Work instructions
a – Rewrite the stretch of the Jeremy Mann press release from "For press and" through "through May 20th.", changing "sensuous portraits" to "sensual portraits".
b – Continue the Jeremy Mann press release from the point where it stops.

Source extract
_ _ _ _ _ _ _

For press and sales inquiries, contact the gallery directly: 505.995.9902

ke@evokecontemporary.com or ev@evokecontemporary.com

Press Release:

Experimental foundations, intentional artistic processes and opposing poetic emotions make up Jeremy Mann’s latest body of sensuous portraits and moody cityscapes, debuting this spring at EVOKE Contemporary. The San Francisco artist’s seemingly distinct subject matter is tied by underlying emotive forces, allowing the viewer to see past the subject and experience the poetic, yet intense emotional impact that is the essence of Mann’s work and the captivating draw for his global following. Experimentations, Process and Emotions opens April 28th with an artist reception, and will be on display through May 20th.


Your imagery moves between the cityscape and the female figure, and yet these are very different subjects. Can you tell us a little about the fascination these subjects hold for you. What, if anything connects them for you as inspiration? What qualities or physical features do you look for in a model or a scene?

I desire more to be an artist, than to limit myself just to painting.  As such, just a cityscape painter, I wanted to be a painter of all things.  What drove me to pursue a master’s program was not only a forced 3 year necessary indulgence in study, but also because, in the limbo after my BFA, I realized I wouldn’t depict certain subject matter in my paintings because I couldn’t paint it, not because it was omitted by choice.  That was the impetus for my desire to paint everything.  Each subject has its own harmonies, which work well with it, and not with others, you wouldn’t necessarily want to see a cityscape painted with all soft round forms and silk, it has hard edges, is furious and war torn, grand in scale and aggressive in balanced atmosphere of shapes… (well, now that I say it, a soft silky cityscape would be pretty unique… just goes to show there are no rules, only the ones we individually design to keep ourselves sane while creating.)  The cityscapes are where I get out aggression and exuberance, jumping around, loud music, dancing, slinging paint, punching the panel, spitting at it, and all in a whirlwind built from the foundations of art; of shape, value, pattern, balance, line, perspective, edges, etc. It is the heavy metal concert to the ballet of the figures.  There in figures, in the paintings of women, I find a comfort, a softness, a delicate touch and gentle glide of wet paint.  The emotion and implied stories surrounding these women allows me a surface to exude more psychological and personal stories.  The atmosphere they exist in can be harsh as well, with strong, forceful marks crossing soft bodies, pushing and pulling at limbs and lace, bathed in an aura of light.  My mind is not a single chapter, there’s too many volumes to limit myself to just one idea like a craftsman.  The plein air landscapes I create are kept mostly for myself, because they are my memories, I remember every moment of the day, the café in Hungary I sat at, the light, the people, sounds and smells, everything captured in a little moment from life on a travelling panel.   They are my personal snapshots in my photo diary, which nobody will fully absorb.  In everything I paint, the study of awareness and how to depict it in a way which pleases me arches over all subject matter, but the individual subjects have their own doors to different windows, like different instruments in an oeuvre symphony.

_ _ _ _ _ _ _

Extracted information
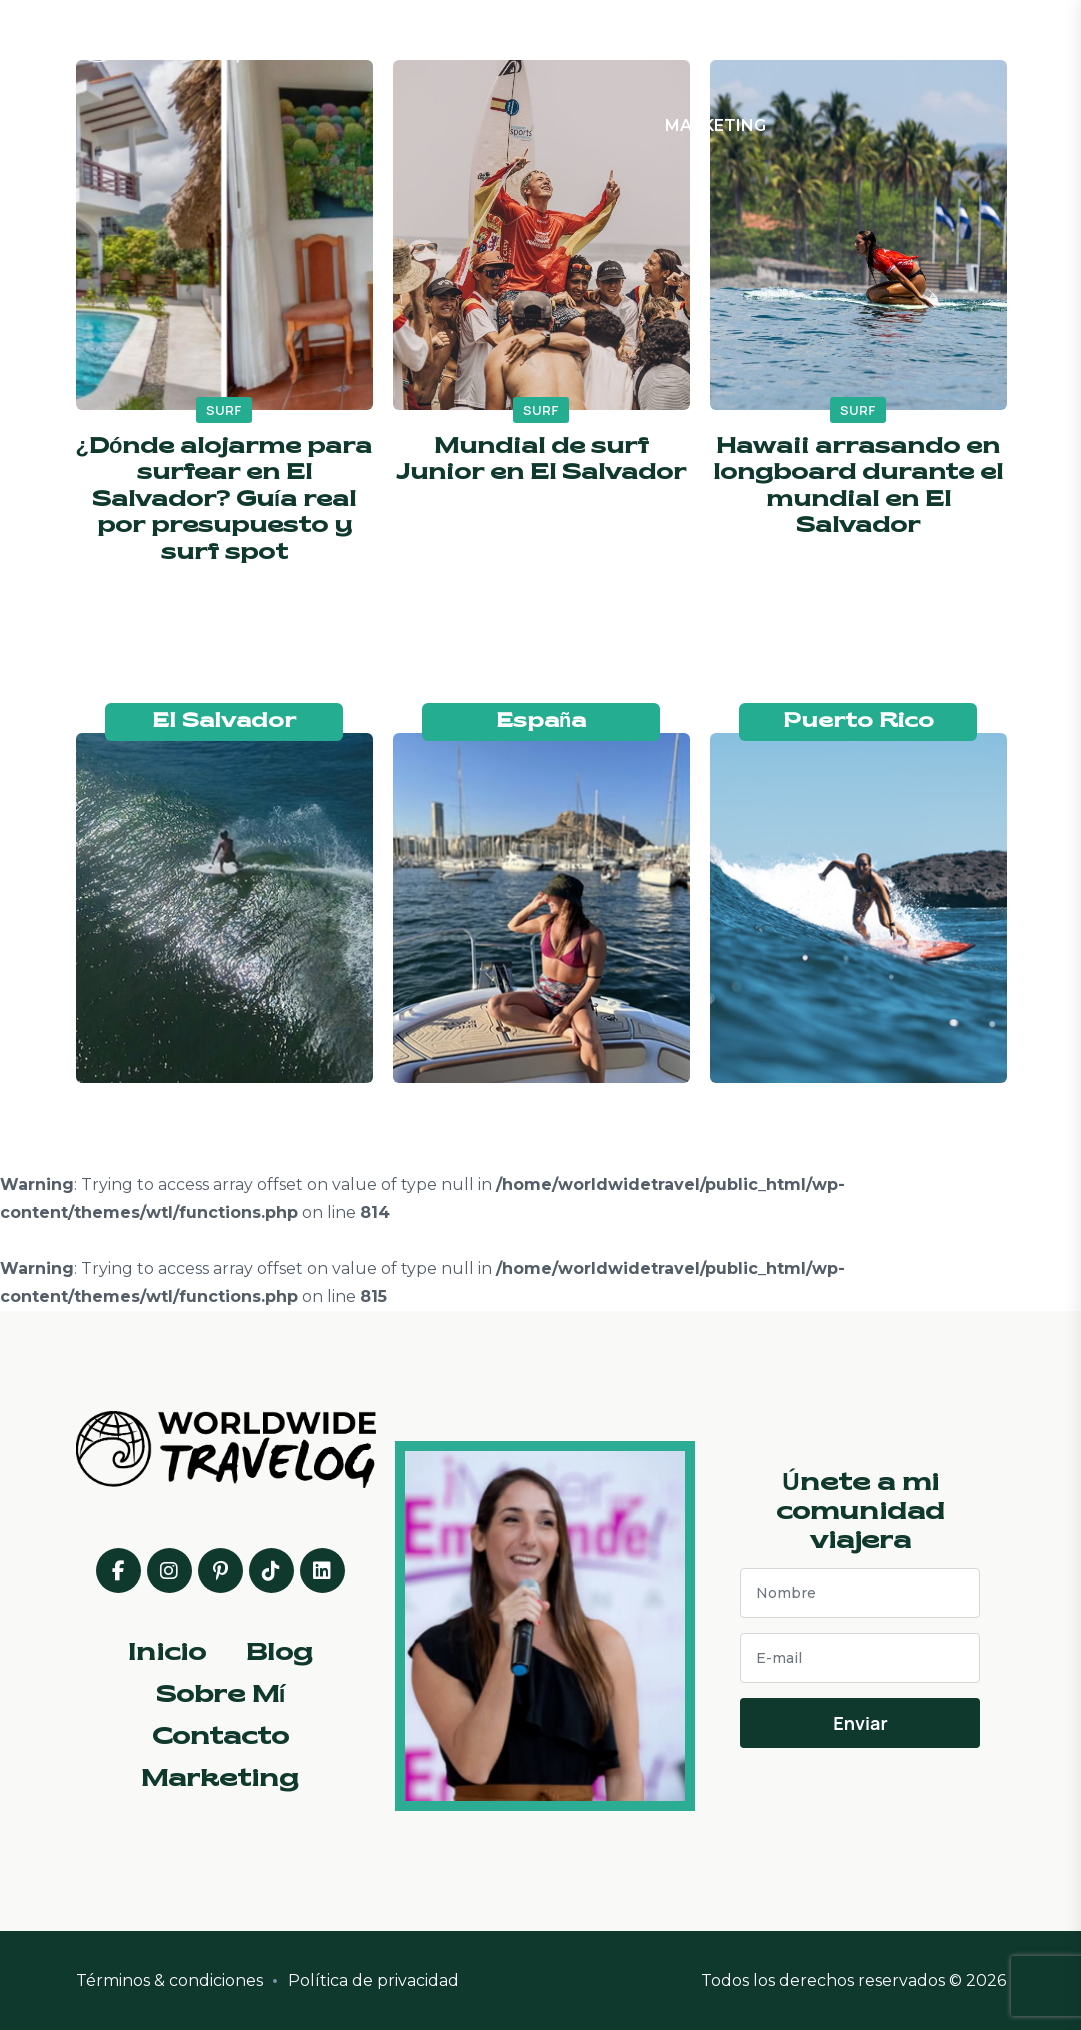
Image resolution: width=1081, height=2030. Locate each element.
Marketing (715, 125)
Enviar (860, 1723)
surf (224, 410)
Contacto (708, 41)
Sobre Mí (602, 41)
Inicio (454, 41)
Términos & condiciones (169, 1980)
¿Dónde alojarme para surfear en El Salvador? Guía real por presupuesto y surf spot (224, 500)
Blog (521, 41)
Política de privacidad (373, 1980)
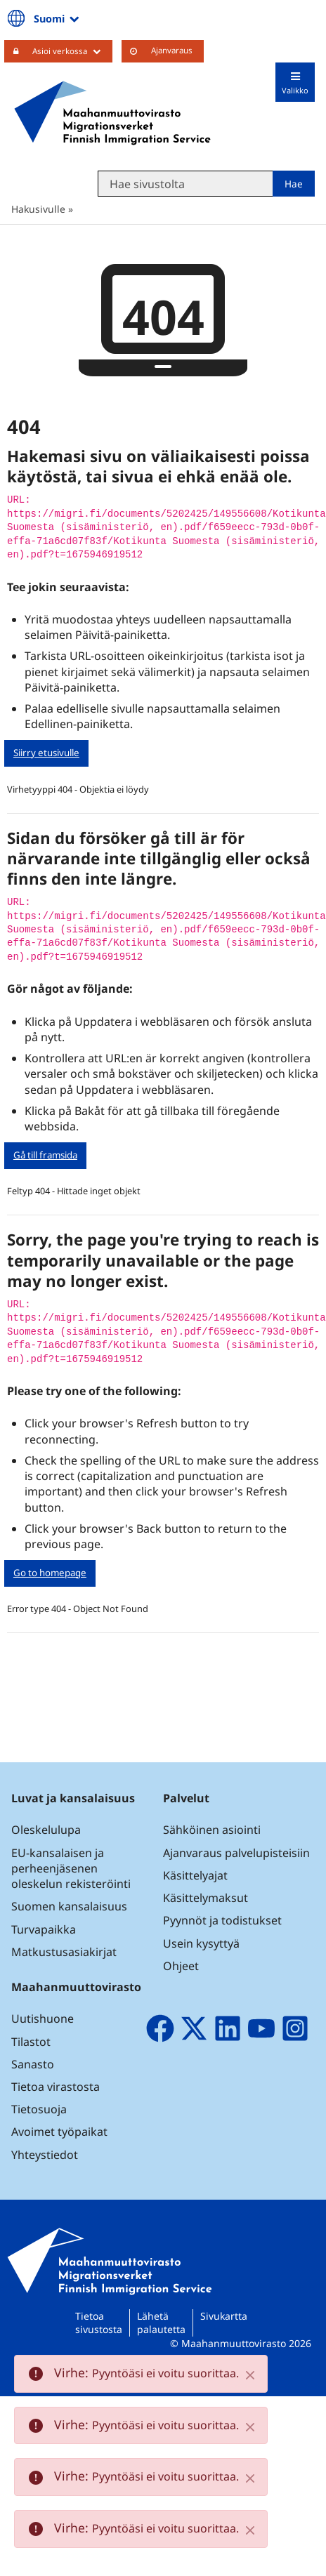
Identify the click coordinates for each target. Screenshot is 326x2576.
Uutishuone (42, 2018)
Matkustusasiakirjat (64, 1952)
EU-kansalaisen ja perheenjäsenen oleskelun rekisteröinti (71, 1868)
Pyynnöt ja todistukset (222, 1920)
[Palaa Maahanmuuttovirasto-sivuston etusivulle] (112, 113)
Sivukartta (223, 2316)
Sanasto (32, 2064)
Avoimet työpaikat (59, 2131)
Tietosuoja (39, 2109)
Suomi (57, 18)
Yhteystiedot (44, 2154)
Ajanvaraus (172, 50)
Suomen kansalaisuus (69, 1906)
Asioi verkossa (72, 50)
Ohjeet (181, 1966)
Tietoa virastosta (55, 2086)
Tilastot (31, 2041)
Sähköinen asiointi (212, 1829)
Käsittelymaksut (205, 1897)
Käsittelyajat (195, 1875)
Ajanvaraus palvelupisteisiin (236, 1853)
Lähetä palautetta (161, 2322)
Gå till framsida (45, 1155)
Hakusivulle (38, 209)
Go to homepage (49, 1572)
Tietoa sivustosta (98, 2322)
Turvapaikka (43, 1929)
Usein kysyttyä (202, 1943)
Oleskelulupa (46, 1829)
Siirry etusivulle (46, 752)
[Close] (250, 2375)
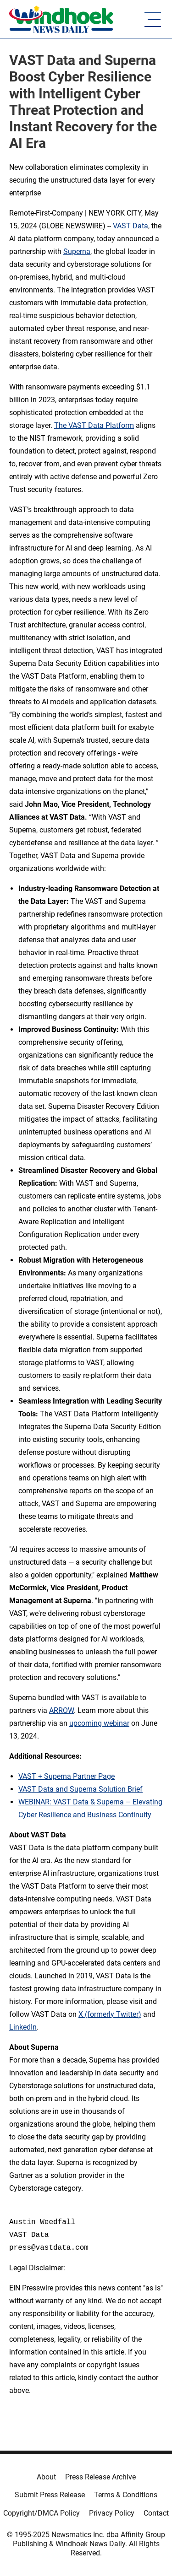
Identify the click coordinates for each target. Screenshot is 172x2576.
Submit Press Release (50, 2494)
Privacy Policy (111, 2513)
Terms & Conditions (125, 2494)
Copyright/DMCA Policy (41, 2513)
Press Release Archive (100, 2477)
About (46, 2477)
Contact (156, 2513)
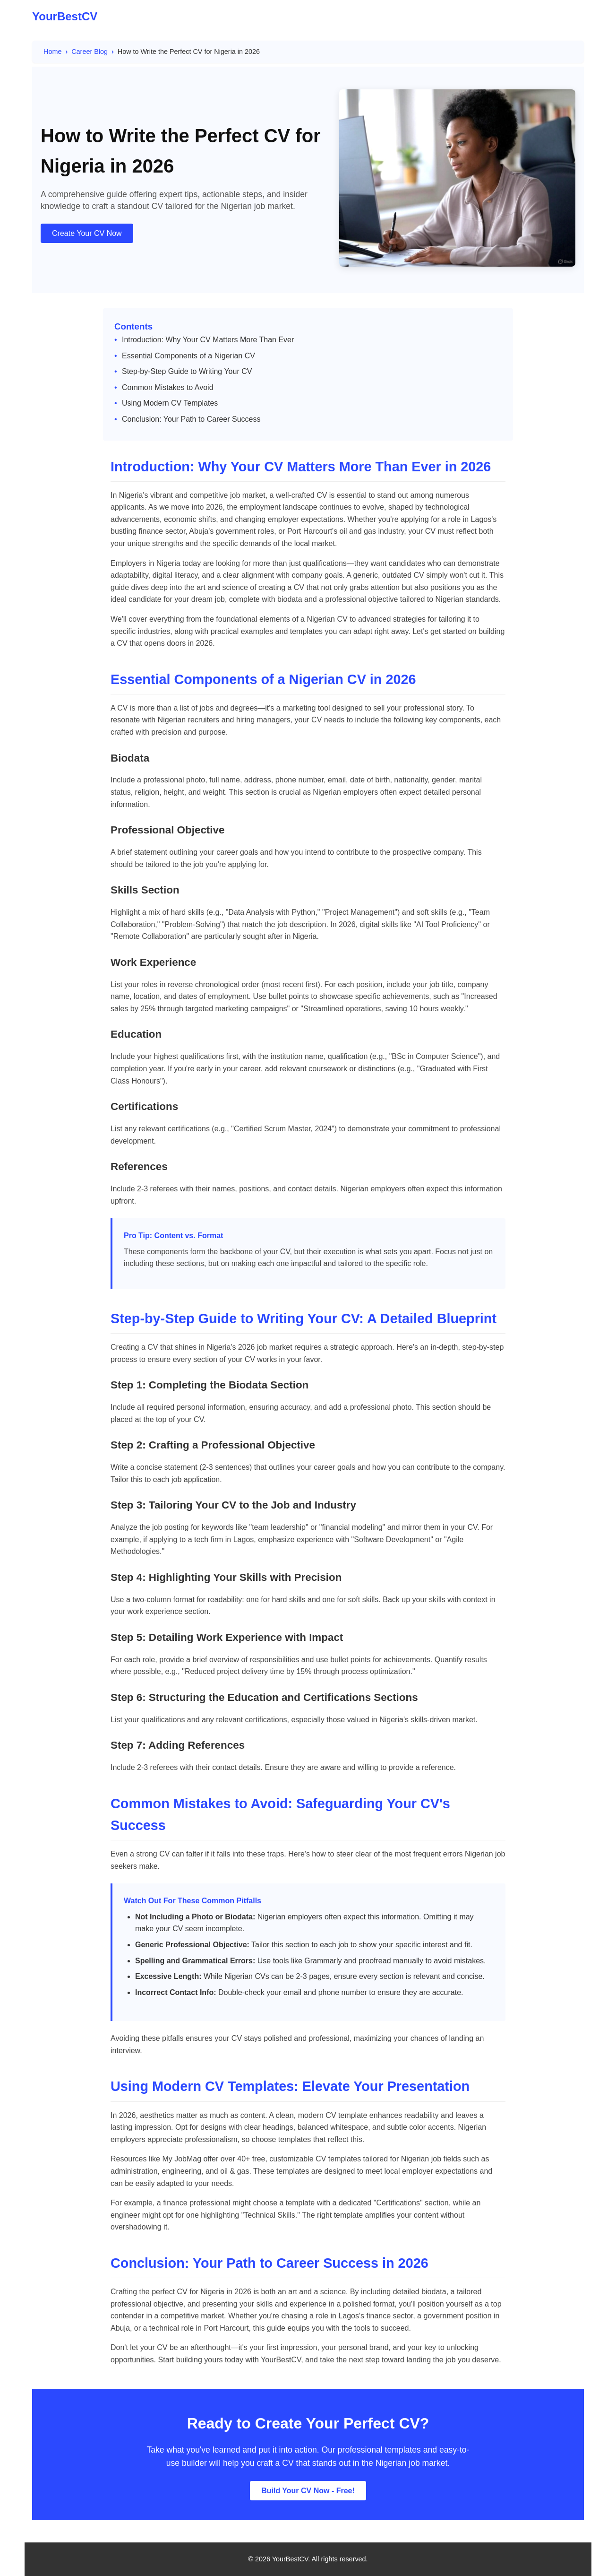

_ _ _ _ _ _ _

Task-by-task results
a –
For press and sales inquiries, contact the gallery directly: 505.995.9902

ke@evokecontemporary.com or ev@evokecontemporary.com

Press Release:

Experimental foundations, intentional artistic processes and opposing poetic emotions make up Jeremy Mann’s latest body of sensual portraits and moody cityscapes, debuting this spring at EVOKE Contemporary. The San Francisco artist’s seemingly distinct subject matter is tied by underlying emotive forces, allowing the viewer to see past the subject and experience the poetic, yet intense emotional impact that is the essence of Mann’s work and the captivating draw for his global following. Experimentations, Process and Emotions opens April 28th with an artist reception, and will be on display through May 20th.

b –
When I wander through the rat race and storm of a city on a photo shoot, I’m scanning reality for those elements of art I see when I paint in the studio.  It’s like when you use the Fibonacci sequence or the golden section in your painting composition and then also become aware of its use in pinecones, sunflowers and seashells.  The balance and harmony of shapes I create in my cityscapes is actually there in real life, but unless you study it and know it, you won’t see it.  Those are all the people who walk through the city on their way to work staring at their cell phones.  They won’t understand the deeper meaning behind the alignments of buildings, perspective, cars, people clumps, lights, reflections, weight of buildings, shapes and balance all aligning for one split second, because they haven’t studied it.  Painting is the study of beauty, and in order to realize true beauty in all its forms in nature, one must study art.  This is not a dream or wish, its fact and truth.  Mucha was one of the most recent true advocates for this, Whistler before him, the Greeks who upheld the study of art and beauty in direct correlation with mathematics and science.  These days, people have allowed taste and distraction to interfere with the arts, and the true reason for its purpose and why artists create, is lost on them.  And then, they all call it “magic.”  You don’t call landing robots on mars “magic” but the fact that I see and depict harmony in chaos is?  It actually makes me sad.  And is one of the reasons I stay in my home more and more.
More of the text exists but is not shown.